Is it a monorail? AGT? Or an upside down funicular? Image by Hans Rudolf Stoll.

At the expense of sounding overly dramatic, the Dresden Suspended Railway may very well be the world’s most fascinating or perhaps unusual urban transport line. Built in 1901 on the slopes of the River Elbe, the 273m long system takes 4.5 minutes to climb 84m from the lower district of Loschwitz to the top of Oberloschwitz.

At the onset, the system looks a lot like a suspended monorail travelling on rails. However, the vehicles actually don’t contain any onboard motors for propulsion, rather, the vehicles are attached to and propelled by a cable. Operationally, it functions like an aerial tram or a funicular which have two counterbalanced vehicles shuttling back and forth.

In the transit planning world where practitioners and enthusiasts are often fixated with organizing technologies (e.g. buses, LRT, HRT/subways, monorails, CPT and etc.) into specific typologies, the Dresden Suspended Railway is perhaps one of those unique systems that slips conventional categories.

Dresden Suspended Railway travelling up towards Oberloschwitz. At the upper terminal, passengers can make their way up to the building’s roof and take in spectacular views of the City.  A cafe and museum is also available at the top. Image by Herbert Frank.

Unlike most aerial systems which travel in straight lines, the Dresden system travels with a slight curvature near the bottom terminal. Image by Kora27.

So from a definition standpoint, where does the Dresden Suspended Railway fit in?

From online sources, it seems to be placed somewhat correctly/incorrectly in articles related to “Suspended Railways“. But by general standards of what it means to be a “Cable Propelled Transit (CPT)” system, it wouldn’t be inaccurate to classify it as part of the CPT family. Perhaps a more accurate term is “Suspended Cable Train (SCT)”.

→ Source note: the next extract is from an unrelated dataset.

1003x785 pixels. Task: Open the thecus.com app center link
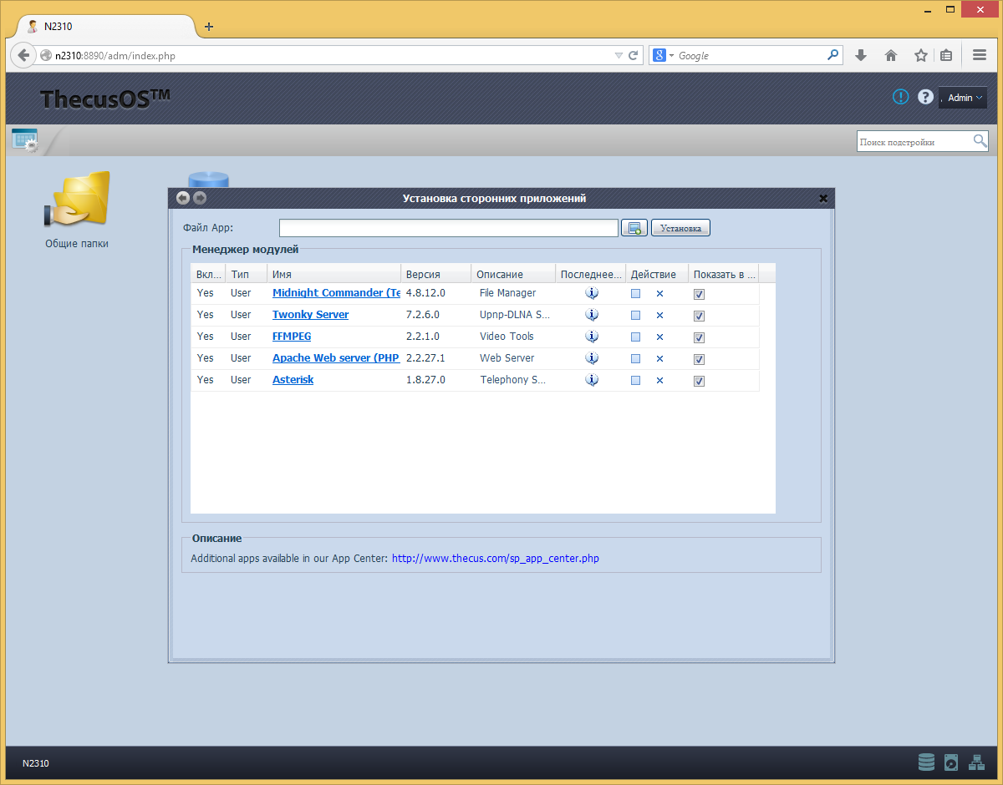(496, 559)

However, SCT isn’t likely to catch on anytime soon since Dresden, Memphis and Hiroshima are the only cities in the world with these contraptions.

But perhaps it doesn’t really matter what the Dresden system is. Rather if we analyze it purely from a performance perspective, it appears that the system continues to play an important transport function. Today, the city-operated system still attracts 300,000 riders annually despite it being over a 100 years old and having a higher fare than the rest of the transit network (€4 on cable car vs €2.30 on regular transit).

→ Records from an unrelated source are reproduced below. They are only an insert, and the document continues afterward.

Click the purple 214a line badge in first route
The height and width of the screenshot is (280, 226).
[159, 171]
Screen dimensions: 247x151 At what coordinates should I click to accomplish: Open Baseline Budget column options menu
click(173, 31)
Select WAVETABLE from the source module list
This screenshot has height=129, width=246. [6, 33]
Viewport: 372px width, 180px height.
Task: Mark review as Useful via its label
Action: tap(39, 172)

Chances are, given its uniqueness and heritage status, many of its riders will be of the recreational type. While some transit purists may disregard the system as merely a “toy for tourists“, it might be easy to forget that tourist riders are an integral part of a successful public transport systems.

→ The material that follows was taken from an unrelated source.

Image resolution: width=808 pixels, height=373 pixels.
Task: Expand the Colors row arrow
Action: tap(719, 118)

In fact, many of the world’s most respected transit agencies build and operate recreational transport systems to complement their transport network (e.g. MTR’s Ngong Ping 360, TfL’s Emirates Air Line, and TMB’s Teleferic de Montjuic). Arguably, if a transit system lacked tourists, it’s likely a sign that it isn’t very attractive nor useful.

From a transit technology perspective, perhaps what is most exciting about Dresden is related to the precedence that it can set. While fusing cable-driven systems with suspended rails may not be appropriate for the majority of urban transport applications, chances are, there will be scenarios where this hybrid technology should be subject to further consideration and scrutiny. After all, transit isn’t always purely about function.